Figure 4Case study summary. The functionality of iLAP was tested in a high-throughput microscopy study. The figure illustrates a summary of the data acquisition and data analysis performed. In 10 experiments a protocol consisting of 70 steps with 139 different parameters was used to generate three-dimensional multicolor image stacks. Each of the 1,441 raw image stacks consisted of 28 optical sections (slices) where each slice was recorded in 4 different channels. The raw image stacks were stored in the iLAP system and thereby connected with the corresponding experiments and protocols.
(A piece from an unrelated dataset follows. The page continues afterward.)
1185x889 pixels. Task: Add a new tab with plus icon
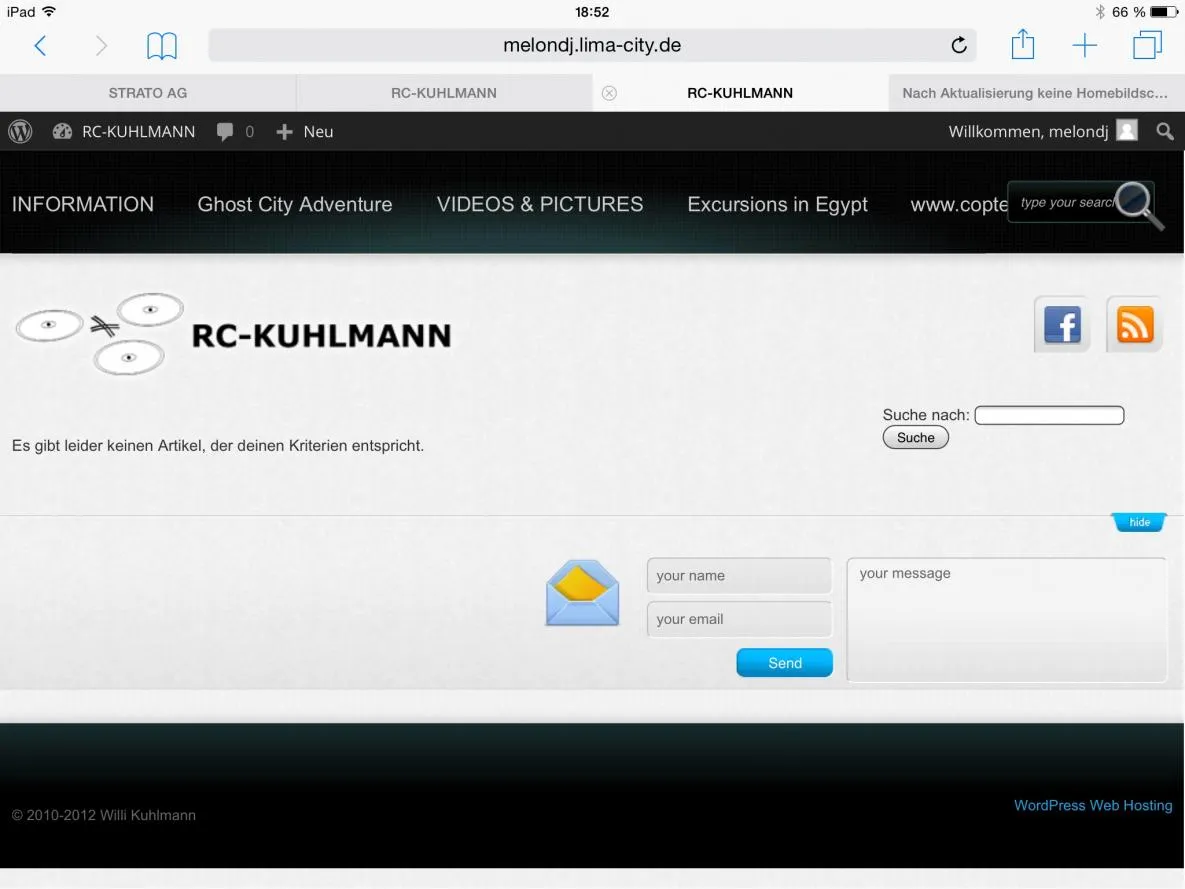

By utilizing the integrated analysis functionality of iLAP the 984 raw images processed by the Huygens 3D-deconvolution package and analyzed by an external semiautomatic procedure implemented in Matlab and Imaris-XT. The analytical pipeline produced data for 121 different distance measurements of each single image. The resulting images and data were then stored in their experimental context within the iLAP system.